> **What you will do**
Starting from the line that holds "Task: Focus the User input field", print every line through the end of the records, first and last included.

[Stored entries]

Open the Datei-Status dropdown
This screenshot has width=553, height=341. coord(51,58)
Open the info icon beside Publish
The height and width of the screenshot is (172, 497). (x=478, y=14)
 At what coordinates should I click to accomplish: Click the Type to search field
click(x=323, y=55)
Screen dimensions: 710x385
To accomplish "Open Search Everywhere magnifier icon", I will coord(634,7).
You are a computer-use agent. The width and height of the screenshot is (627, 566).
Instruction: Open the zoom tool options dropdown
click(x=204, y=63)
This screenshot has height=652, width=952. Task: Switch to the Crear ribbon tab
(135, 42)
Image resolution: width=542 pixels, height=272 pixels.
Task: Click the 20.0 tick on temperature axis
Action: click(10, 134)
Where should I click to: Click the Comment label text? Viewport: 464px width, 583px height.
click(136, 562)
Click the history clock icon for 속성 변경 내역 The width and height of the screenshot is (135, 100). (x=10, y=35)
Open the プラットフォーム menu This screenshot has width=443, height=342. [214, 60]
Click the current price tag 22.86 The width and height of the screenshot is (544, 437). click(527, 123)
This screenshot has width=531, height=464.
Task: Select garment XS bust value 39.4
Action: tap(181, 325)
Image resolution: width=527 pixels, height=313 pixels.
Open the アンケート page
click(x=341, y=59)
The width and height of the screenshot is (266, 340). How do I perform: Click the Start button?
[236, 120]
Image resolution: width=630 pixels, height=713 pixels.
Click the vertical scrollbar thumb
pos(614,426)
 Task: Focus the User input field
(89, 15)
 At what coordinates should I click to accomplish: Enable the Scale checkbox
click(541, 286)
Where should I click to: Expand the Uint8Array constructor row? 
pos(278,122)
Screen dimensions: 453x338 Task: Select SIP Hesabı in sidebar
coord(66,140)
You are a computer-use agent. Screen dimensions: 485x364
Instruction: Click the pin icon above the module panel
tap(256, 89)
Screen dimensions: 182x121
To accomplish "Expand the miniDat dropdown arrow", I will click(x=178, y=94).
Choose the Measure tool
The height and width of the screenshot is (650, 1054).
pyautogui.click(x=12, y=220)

> **Solution to the exercise**
 Task: Focus the User input field
(89, 15)
 At what coordinates should I click to accomplish: Enable the Scale checkbox
click(541, 286)
Where should I click to: Expand the Uint8Array constructor row? 
pos(278,122)
Screen dimensions: 453x338 Task: Select SIP Hesabı in sidebar
coord(66,140)
You are a computer-use agent. Screen dimensions: 485x364
Instruction: Click the pin icon above the module panel
tap(256, 89)
Screen dimensions: 182x121
To accomplish "Expand the miniDat dropdown arrow", I will click(x=178, y=94).
Choose the Measure tool
The height and width of the screenshot is (650, 1054).
pyautogui.click(x=12, y=220)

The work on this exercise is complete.